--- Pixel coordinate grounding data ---
======

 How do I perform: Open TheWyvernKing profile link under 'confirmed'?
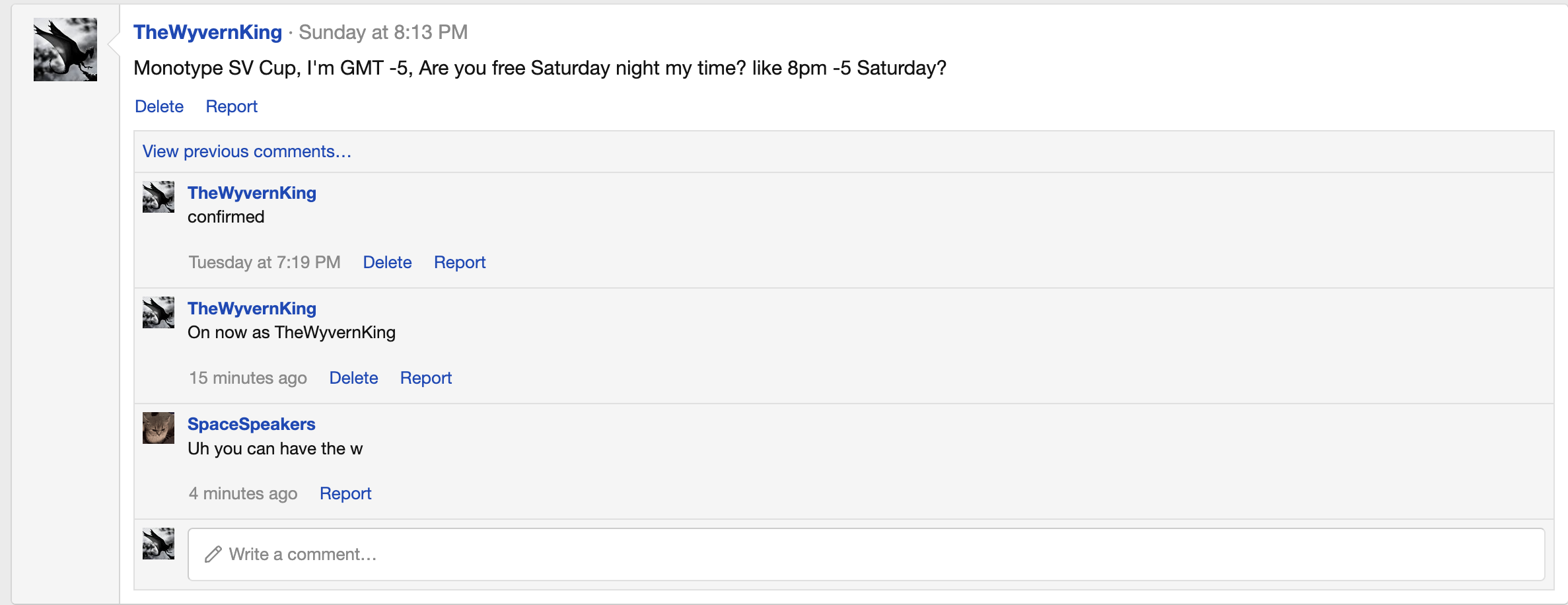(x=252, y=193)
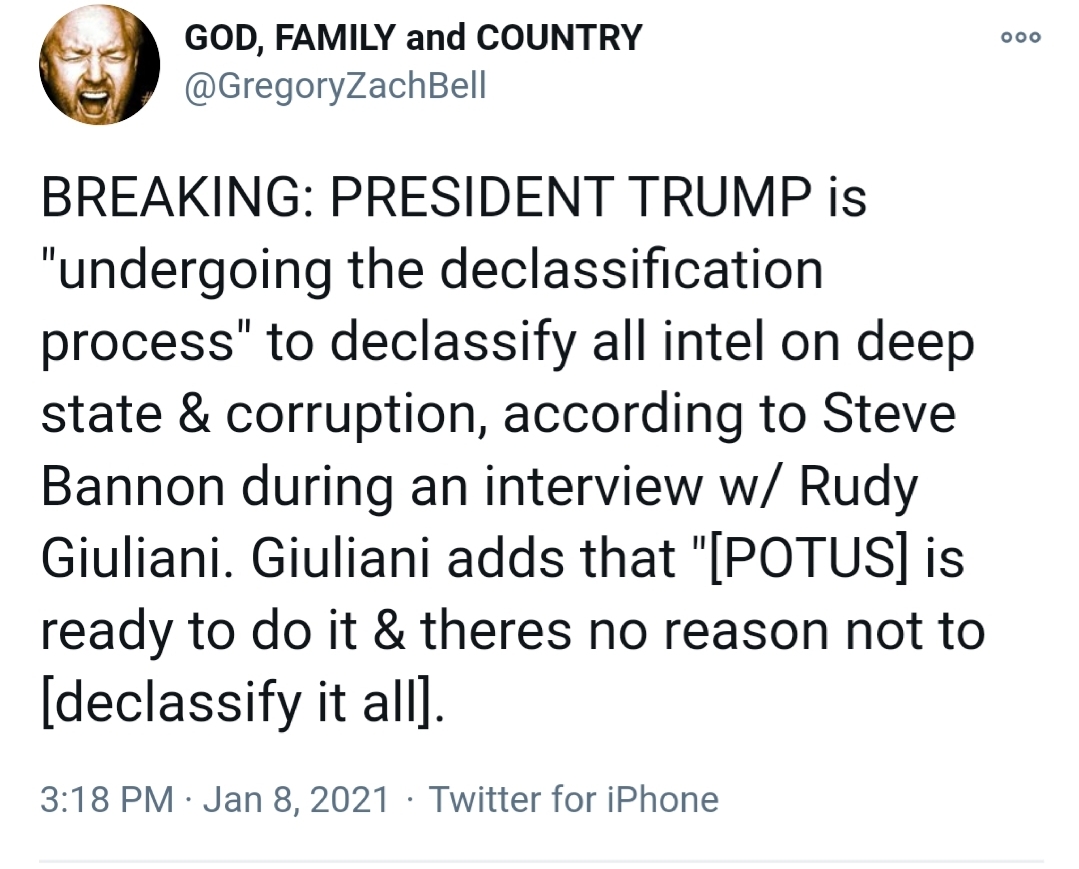Open the three-dot more options menu
This screenshot has width=1079, height=869.
(x=1021, y=37)
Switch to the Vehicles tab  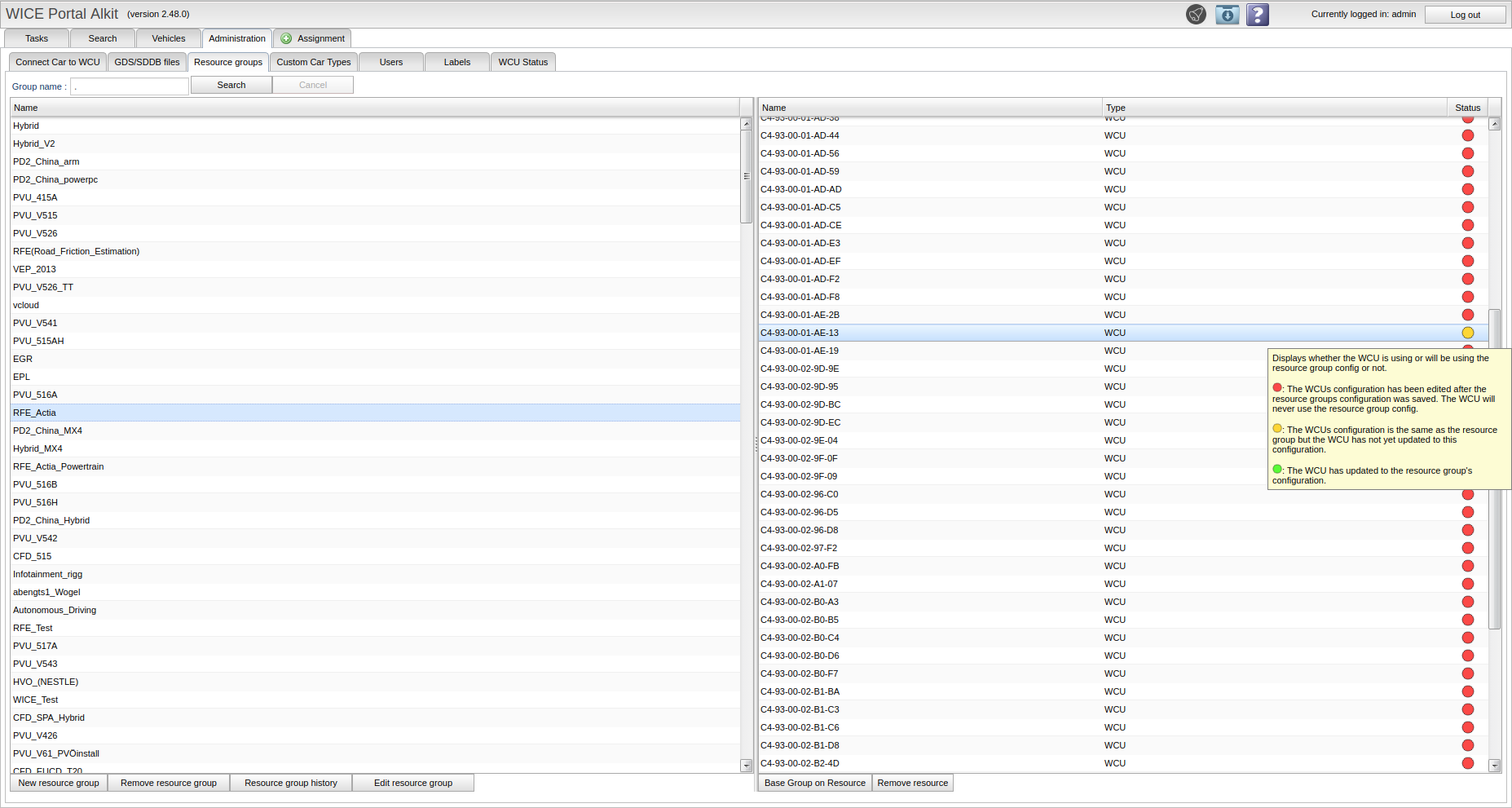(x=168, y=38)
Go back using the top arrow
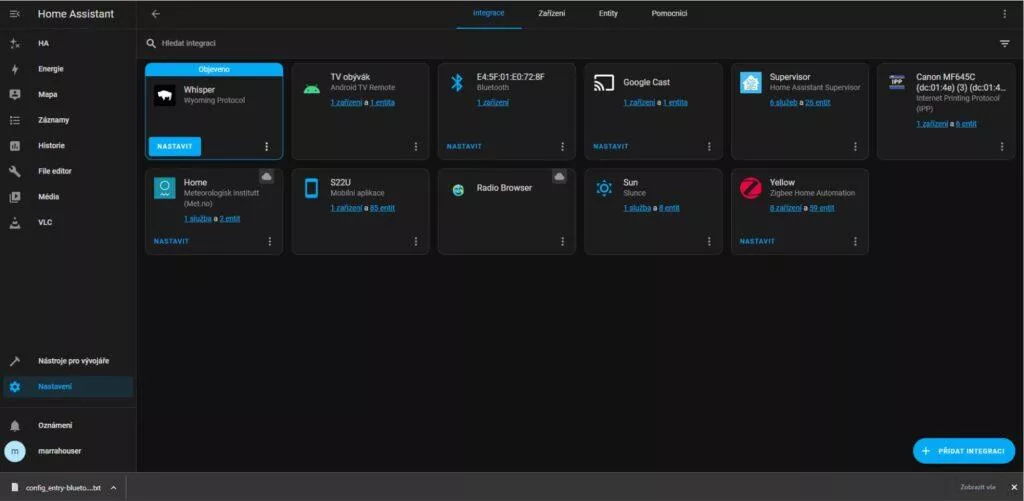The height and width of the screenshot is (501, 1024). (x=155, y=14)
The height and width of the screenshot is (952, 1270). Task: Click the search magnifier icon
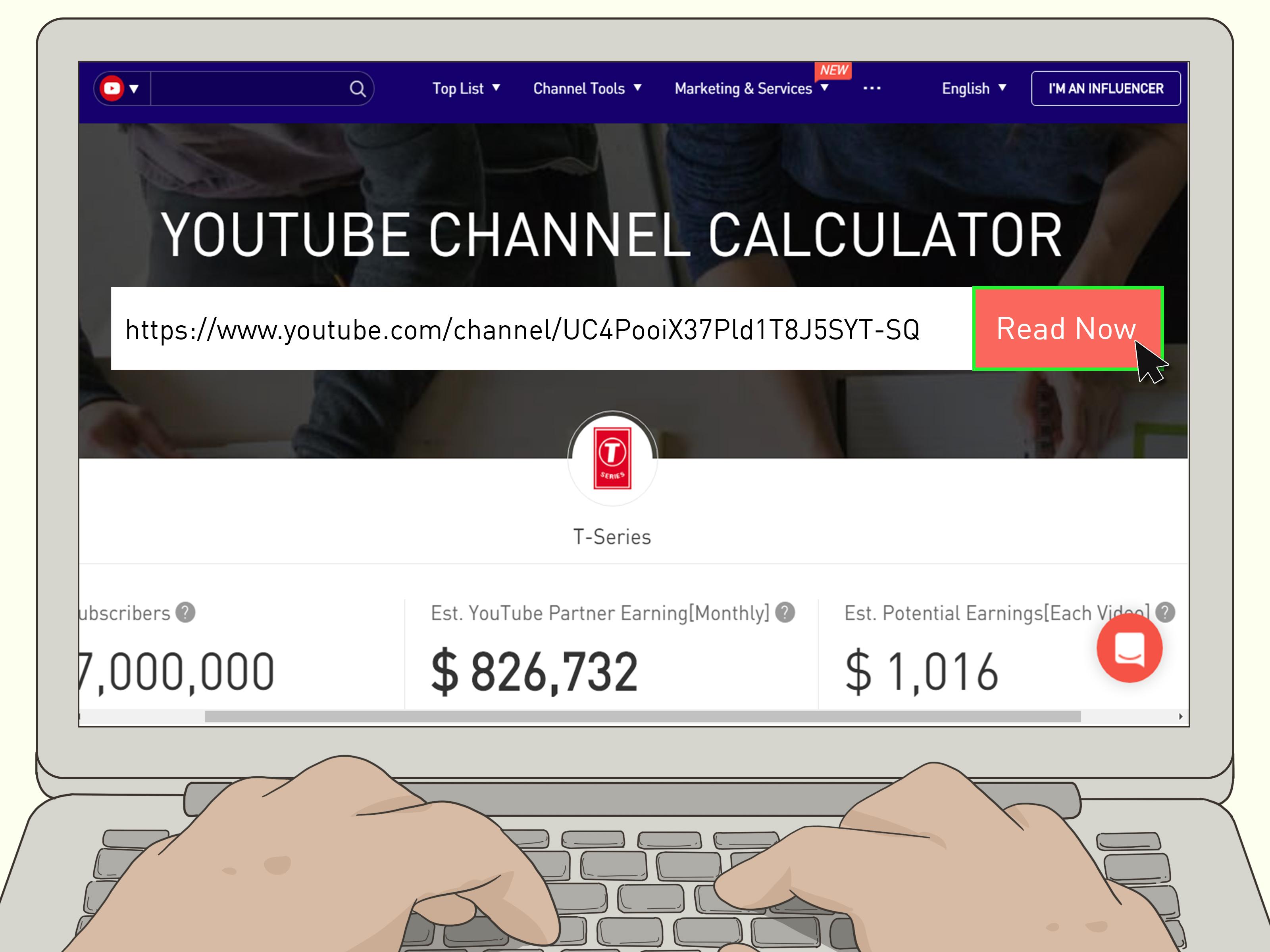click(358, 88)
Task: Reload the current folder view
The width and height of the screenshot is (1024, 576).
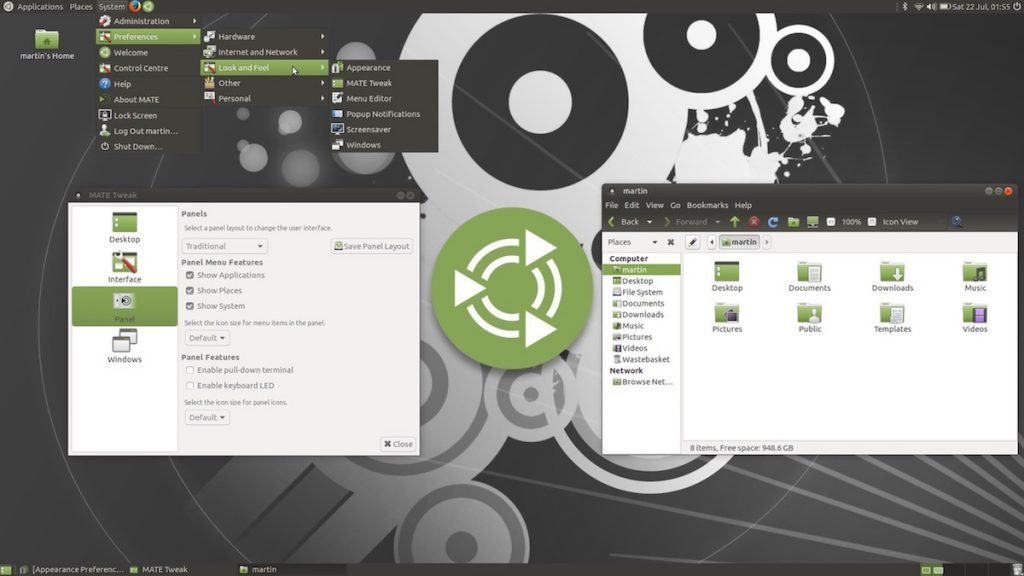Action: tap(773, 222)
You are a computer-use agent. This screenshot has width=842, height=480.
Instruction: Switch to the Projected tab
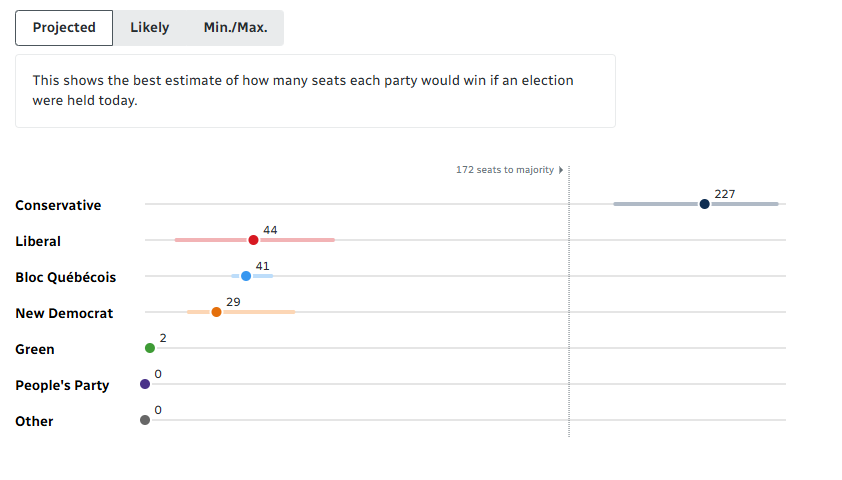64,28
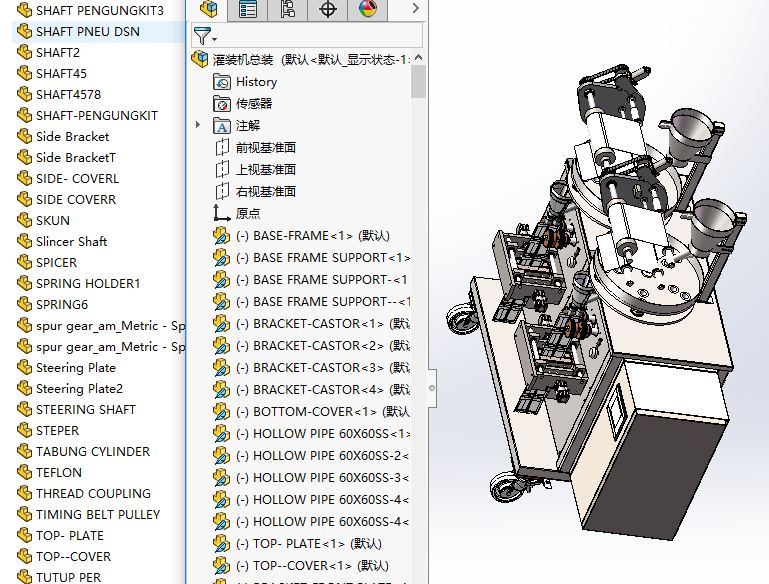769x584 pixels.
Task: Click the Steering Plate file icon
Action: [x=25, y=368]
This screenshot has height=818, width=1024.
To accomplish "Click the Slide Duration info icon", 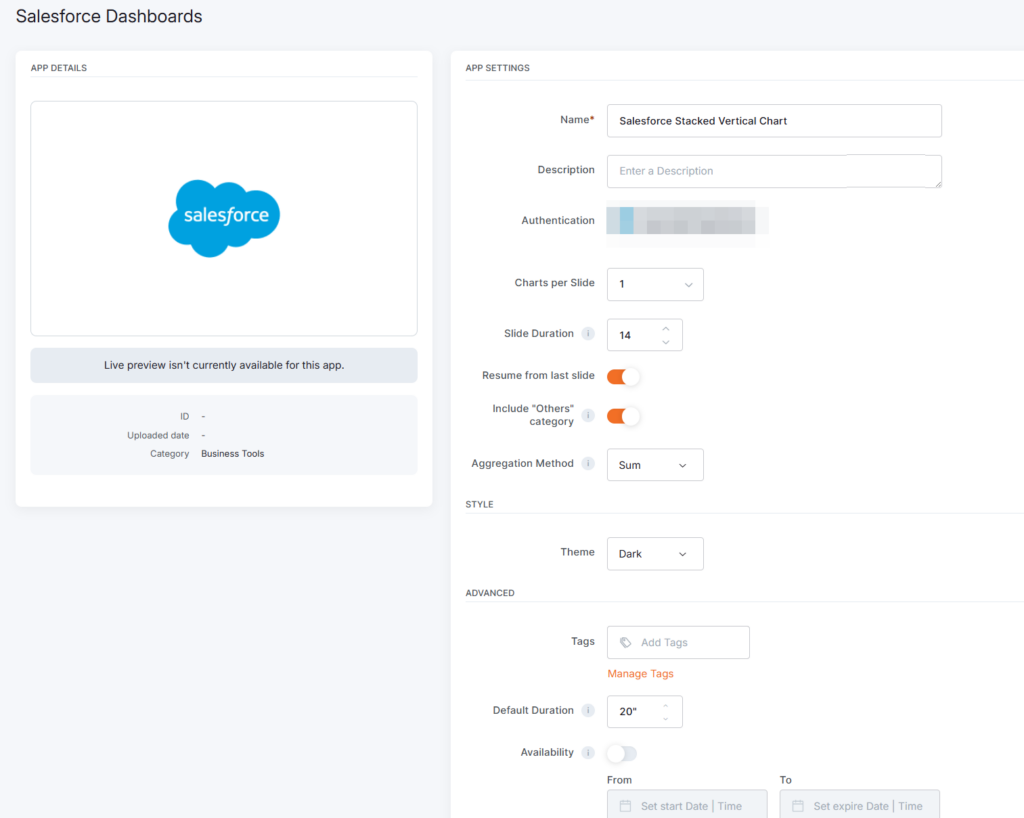I will point(588,334).
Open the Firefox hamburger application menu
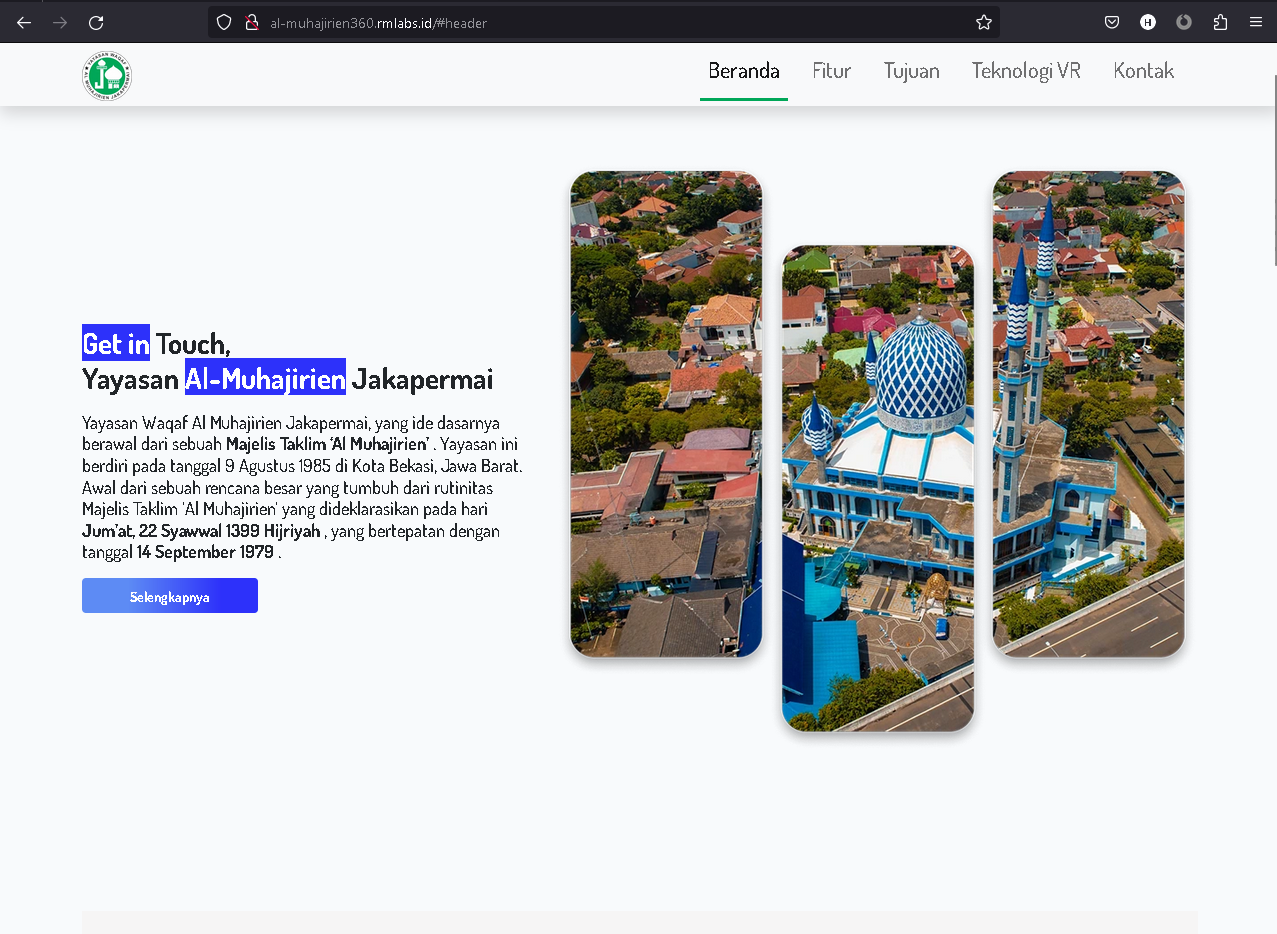The height and width of the screenshot is (934, 1277). 1256,22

======

Look above for the line with "The width and" and the line with "You are a computer-use", then restate exactly those two lines and all lines between them, with no pictures.

The width and height of the screenshot is (1024, 576).
Action: tap(773, 222)
You are a computer-use agent. This screenshot has width=842, height=480.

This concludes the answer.